In a telephone interview with Light Reading, Curtis was reluctant to criticize the software developers at Cloudflare for the incident that became known as Cloudbleed. "There are things that are humanly possible in terms of testing and detection, and then there are things that are just so far out there, they can happen and it's a tragedy when they do, but it's hard to say that they were negligent in their work because it really would have taken some bizarre thinking into the conditions that could occur," he said.
Curtis said that part of the problem of finding the vulnerability is that it did not, in all likelihood, involve a programming mistake. Instead, it was the result of using a parser built on Ragel (not developed in-house by Cloudflare Inc. ) in a very particular, very specific set of circumstances. Within those circumstances, a buffer overflow could occur, and personal information could be released.
The buffer overflow was, according to Curtis, part of what made early detection of a problem so difficult. "Here's the thing about buffer overflows; we don't really do a lot of analysis on buffer overflows and the reason is that there's a zillion false positives -- it just creates havoc," Curtis said. "Some of our competitors go after buffer overflows and they get flooded with false positives."
"For most of these buffer overflows it's really the context that makes that code cause an overflow. And you've got to understand the context, which is not easy. That's a whole 'nother level of analysis and if you read the piece that Cloudflare wrote they listed all the conditions that had to occur," Curtis explained.
"That's a nightmare to go find through static analysis, or even if you're a smart guy," Curtis said, pointing out that there is no reasonable testing regimen that can be expected to find all the issues in complex, modern software systems. "That's the problem we have in software; the incredible complexity that we've gotten into now and the difficulty of detecting these [issues]," Curtis said.
He pointed to a software quality regimen that found an extraordinary number of issues, but went beyond the effort that most organizations can afford -- the detection and testing regiment for the avionics systems on the Space Shuttle. "These guys were at a point where the defects they were detecting were all over ten years old in the code. They weren't generating new defects," Curtis said. "And their analysis, detection, and testing were so thorough, in fact two-thirds of all their effort was in testing."
The professionals in the software development group on Space Shuttle avionics spent much of their time coming up with bizarre scenarios involving anomalies that no one had ever seen, but that were not impossible according to the laws of physics. Commercial developers would have to go into the same sort of imagination exercise to find interactions like the one that led to Cloudbleed. "You'd really have to be thinking, 'What really isn't probably going to happen but possibly could?' If all these different conditions occurred, you'd say that there were all these bizarre little things that had to happen in order for buffer overflow to occur," Curtis explained.

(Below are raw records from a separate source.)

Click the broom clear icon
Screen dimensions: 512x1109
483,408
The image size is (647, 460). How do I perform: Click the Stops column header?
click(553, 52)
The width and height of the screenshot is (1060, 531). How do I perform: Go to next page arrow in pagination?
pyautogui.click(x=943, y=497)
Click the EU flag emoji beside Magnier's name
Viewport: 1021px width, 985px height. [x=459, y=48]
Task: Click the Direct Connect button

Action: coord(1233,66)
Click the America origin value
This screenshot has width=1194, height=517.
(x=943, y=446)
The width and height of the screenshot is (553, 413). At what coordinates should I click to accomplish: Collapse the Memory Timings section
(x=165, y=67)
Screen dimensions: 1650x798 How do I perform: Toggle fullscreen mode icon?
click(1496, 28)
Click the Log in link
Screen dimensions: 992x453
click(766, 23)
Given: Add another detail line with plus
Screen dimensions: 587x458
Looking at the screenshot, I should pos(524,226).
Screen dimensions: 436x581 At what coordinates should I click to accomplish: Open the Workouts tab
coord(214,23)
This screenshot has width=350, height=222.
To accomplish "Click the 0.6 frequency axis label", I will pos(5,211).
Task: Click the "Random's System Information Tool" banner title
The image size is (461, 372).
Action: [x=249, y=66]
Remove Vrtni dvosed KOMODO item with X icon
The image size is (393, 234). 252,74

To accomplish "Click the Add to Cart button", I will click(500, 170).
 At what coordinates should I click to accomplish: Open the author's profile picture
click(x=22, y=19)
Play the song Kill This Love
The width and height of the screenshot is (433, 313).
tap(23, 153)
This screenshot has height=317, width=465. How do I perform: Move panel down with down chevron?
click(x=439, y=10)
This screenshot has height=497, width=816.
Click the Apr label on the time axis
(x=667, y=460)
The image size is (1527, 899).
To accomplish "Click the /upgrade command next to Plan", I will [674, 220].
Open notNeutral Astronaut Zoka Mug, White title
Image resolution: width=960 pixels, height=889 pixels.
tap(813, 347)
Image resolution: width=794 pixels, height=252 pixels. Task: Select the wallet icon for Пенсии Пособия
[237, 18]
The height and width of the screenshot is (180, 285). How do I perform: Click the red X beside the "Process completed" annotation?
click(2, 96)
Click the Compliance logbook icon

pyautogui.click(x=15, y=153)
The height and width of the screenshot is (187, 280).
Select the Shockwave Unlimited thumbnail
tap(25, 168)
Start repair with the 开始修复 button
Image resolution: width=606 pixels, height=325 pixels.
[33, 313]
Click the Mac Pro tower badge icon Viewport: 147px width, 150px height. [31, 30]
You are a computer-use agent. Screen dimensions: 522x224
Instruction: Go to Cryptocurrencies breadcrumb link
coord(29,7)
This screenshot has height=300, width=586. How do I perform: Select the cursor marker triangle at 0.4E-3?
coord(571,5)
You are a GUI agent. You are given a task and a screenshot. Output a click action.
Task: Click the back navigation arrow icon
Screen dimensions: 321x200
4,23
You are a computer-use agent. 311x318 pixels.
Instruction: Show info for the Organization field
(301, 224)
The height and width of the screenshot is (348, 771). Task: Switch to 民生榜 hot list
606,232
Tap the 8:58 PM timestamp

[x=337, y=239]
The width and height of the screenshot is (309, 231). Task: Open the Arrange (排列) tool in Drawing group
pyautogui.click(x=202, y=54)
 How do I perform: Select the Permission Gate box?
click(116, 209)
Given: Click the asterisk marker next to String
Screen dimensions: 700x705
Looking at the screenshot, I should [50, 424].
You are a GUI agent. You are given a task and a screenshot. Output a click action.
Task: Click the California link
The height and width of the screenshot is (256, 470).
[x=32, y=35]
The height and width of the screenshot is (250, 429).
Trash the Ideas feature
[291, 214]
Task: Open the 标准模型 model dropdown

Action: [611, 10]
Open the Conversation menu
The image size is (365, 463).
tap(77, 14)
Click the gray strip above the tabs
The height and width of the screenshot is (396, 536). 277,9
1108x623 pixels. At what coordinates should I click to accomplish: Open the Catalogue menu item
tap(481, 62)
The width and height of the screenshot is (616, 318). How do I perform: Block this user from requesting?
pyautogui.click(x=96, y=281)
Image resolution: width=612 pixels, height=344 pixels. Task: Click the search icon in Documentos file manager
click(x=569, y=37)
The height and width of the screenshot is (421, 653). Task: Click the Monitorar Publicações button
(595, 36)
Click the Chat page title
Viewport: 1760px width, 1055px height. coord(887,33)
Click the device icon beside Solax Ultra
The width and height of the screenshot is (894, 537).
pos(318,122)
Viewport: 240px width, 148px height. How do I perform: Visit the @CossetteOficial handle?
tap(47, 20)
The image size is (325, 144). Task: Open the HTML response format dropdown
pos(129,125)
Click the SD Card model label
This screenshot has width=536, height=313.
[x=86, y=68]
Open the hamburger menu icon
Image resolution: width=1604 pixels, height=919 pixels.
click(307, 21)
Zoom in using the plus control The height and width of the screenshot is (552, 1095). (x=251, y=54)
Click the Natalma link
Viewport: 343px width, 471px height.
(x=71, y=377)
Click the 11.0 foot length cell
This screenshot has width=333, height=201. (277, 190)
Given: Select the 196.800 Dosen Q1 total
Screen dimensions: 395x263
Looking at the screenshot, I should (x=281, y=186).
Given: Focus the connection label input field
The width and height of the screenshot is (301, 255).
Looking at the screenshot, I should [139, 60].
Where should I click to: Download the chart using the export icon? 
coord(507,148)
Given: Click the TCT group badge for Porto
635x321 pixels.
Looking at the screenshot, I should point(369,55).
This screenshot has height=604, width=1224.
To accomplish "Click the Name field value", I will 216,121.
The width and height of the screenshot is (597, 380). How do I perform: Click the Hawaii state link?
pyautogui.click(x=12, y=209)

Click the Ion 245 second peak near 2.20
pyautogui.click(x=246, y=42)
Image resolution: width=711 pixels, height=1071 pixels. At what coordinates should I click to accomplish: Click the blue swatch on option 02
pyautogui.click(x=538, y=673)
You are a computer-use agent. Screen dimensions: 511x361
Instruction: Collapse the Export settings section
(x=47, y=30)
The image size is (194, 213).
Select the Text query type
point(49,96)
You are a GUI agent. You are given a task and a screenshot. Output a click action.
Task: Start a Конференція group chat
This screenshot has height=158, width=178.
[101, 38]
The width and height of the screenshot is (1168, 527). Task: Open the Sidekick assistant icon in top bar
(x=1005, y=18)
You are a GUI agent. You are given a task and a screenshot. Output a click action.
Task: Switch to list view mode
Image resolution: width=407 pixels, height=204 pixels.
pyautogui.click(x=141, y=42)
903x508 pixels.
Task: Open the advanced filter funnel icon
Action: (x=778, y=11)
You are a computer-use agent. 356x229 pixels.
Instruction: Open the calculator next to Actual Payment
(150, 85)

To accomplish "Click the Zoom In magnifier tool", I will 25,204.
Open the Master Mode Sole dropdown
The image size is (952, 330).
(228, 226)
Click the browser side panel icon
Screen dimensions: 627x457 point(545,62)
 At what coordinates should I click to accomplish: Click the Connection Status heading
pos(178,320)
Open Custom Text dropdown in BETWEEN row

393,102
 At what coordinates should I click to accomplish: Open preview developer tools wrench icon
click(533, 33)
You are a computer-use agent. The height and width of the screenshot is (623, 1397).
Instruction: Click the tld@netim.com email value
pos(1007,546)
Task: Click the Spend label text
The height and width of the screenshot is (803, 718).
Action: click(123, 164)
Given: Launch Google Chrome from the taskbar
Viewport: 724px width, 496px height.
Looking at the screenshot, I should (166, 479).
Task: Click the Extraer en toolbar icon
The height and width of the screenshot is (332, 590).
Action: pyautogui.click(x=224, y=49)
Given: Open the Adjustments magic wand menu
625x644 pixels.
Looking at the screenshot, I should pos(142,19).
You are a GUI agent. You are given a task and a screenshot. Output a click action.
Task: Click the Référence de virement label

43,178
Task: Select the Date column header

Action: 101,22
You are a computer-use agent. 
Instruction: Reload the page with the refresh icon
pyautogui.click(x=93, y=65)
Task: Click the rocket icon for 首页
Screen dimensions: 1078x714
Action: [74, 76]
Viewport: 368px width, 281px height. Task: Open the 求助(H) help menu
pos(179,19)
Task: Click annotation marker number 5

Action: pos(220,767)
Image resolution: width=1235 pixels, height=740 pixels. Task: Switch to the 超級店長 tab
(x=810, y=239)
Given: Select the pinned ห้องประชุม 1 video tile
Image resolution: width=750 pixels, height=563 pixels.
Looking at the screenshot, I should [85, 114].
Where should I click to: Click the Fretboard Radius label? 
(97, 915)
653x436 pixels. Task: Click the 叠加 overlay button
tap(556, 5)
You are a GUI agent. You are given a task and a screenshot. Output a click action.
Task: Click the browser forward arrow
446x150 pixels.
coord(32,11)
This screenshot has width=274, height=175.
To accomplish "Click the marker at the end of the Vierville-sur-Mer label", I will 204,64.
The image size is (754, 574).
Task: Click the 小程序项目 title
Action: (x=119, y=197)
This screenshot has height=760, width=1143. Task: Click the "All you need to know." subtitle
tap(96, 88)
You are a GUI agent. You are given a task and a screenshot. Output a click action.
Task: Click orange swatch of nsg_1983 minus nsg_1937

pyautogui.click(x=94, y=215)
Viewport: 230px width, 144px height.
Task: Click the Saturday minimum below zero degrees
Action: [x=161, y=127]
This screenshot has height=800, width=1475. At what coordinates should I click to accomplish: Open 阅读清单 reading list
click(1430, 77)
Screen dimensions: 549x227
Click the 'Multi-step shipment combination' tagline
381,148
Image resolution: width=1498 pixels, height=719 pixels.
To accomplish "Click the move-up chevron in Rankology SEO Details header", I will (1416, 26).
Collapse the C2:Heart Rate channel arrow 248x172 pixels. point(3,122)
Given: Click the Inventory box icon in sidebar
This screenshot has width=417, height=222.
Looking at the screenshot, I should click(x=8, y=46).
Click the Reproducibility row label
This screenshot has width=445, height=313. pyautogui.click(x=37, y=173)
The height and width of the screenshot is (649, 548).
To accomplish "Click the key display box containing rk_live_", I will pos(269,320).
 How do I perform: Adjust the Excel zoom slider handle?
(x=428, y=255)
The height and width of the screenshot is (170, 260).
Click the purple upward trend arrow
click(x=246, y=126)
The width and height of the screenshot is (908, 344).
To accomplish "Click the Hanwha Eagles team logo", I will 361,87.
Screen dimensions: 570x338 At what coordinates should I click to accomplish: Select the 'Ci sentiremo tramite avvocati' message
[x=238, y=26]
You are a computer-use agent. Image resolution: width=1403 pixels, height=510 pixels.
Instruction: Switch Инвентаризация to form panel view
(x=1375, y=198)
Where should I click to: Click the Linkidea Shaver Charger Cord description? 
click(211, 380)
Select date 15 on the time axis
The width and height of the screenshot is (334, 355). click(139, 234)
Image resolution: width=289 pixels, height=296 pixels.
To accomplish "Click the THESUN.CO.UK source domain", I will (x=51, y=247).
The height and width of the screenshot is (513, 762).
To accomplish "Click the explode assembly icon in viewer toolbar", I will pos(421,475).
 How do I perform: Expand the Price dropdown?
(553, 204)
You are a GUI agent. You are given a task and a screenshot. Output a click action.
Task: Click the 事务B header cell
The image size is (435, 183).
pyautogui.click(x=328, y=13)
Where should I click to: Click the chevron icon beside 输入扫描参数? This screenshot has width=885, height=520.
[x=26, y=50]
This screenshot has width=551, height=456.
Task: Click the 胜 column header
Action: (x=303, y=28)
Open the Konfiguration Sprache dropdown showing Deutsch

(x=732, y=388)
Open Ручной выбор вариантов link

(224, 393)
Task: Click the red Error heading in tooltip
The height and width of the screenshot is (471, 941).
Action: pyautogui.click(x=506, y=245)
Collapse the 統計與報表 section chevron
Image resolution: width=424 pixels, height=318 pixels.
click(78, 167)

Curtis thinks that the best prospect for avoiding Cloudbleed-like future problems may lie with the computers themselves. "For these things that are context dependent and very tricky, I'm hoping that we can apply machine learning techniques, that maybe the machine learning can go out and begin to understand some of these bizarre contexts and find some of the things that might have been innocent but go on to create some serious problems," he said.
Until machine learning becomes the norm, Curtis believes that rapid response to revealed issues is the practical model for the future, especially since there's no blame to be placed on the development program at Cloudflare. "If this could have occurred frequently then, yeah, they screwed up. But if they couldn't have anticipated the complex set of circumstances required for it to occur then they weren't negligent," he said. "You know, we get a lot of this in complex systems, where people just couldn't have imagined all the interactions that led to the problem. And that's something we're going to live with more and more as these systems get more complex and we have different pieces coming from different vendors."
— Curtis Franklin, Security Editor, Light Reading